[Dataset excerpt]
+ + + +

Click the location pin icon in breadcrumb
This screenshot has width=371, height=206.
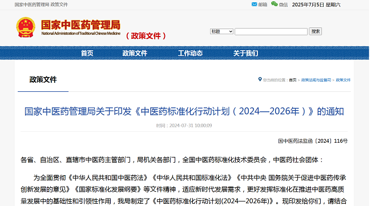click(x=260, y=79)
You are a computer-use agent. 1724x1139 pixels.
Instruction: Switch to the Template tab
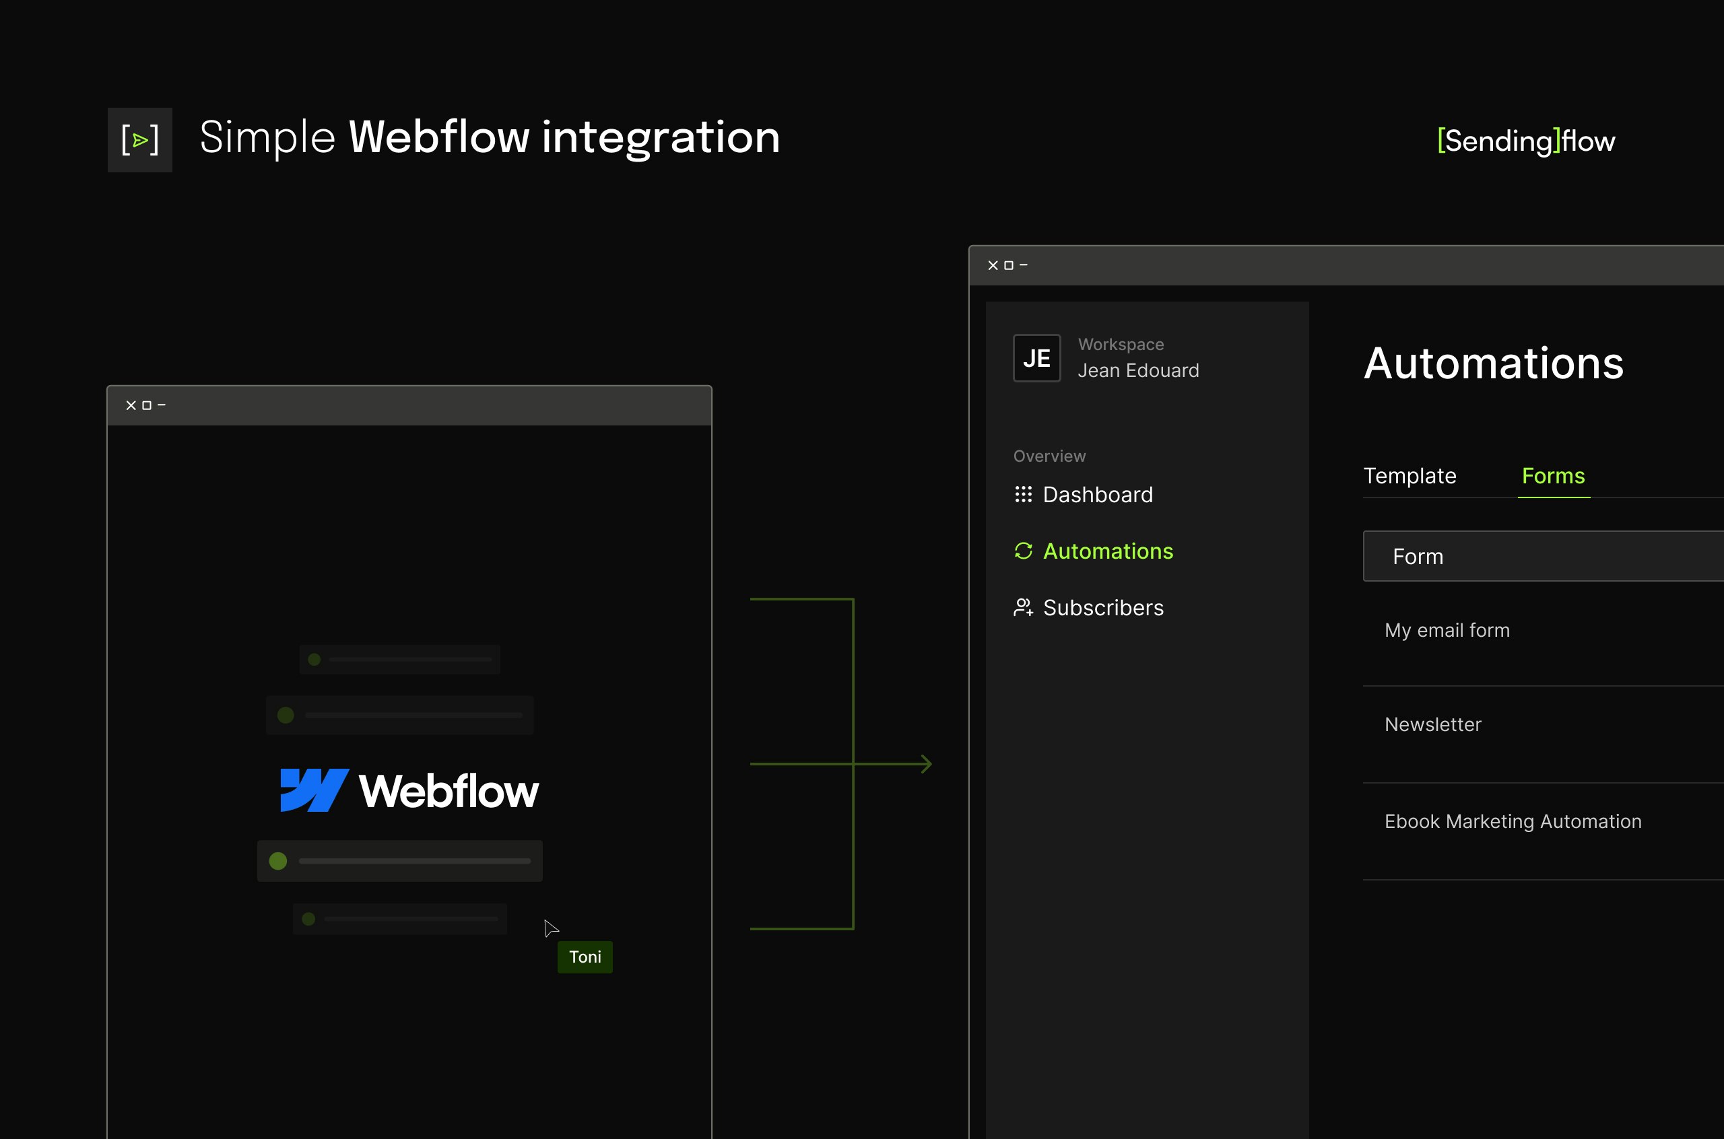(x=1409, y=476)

+ + + +

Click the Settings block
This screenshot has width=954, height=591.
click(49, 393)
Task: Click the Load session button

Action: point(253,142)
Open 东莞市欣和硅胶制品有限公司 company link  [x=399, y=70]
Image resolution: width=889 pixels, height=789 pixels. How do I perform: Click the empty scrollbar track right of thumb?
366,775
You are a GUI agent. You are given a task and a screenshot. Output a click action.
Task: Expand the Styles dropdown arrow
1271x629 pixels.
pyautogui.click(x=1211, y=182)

+ + + +

* _Problem to work on_
Rewrite the items in the stretch from the line containing "Click the location pin icon in breadcrumb" through the line containing "(x=1409, y=476)", requests included, and lower every coordinate in the answers by 132. Leave the pictures out.

* _Reply to the task_
Click the location pin icon in breadcrumb
This screenshot has width=371, height=206.
click(x=128, y=-53)
You are a computer-use agent. 1724x1139 pixels.
Instruction: Switch to the Template tab
(x=1277, y=344)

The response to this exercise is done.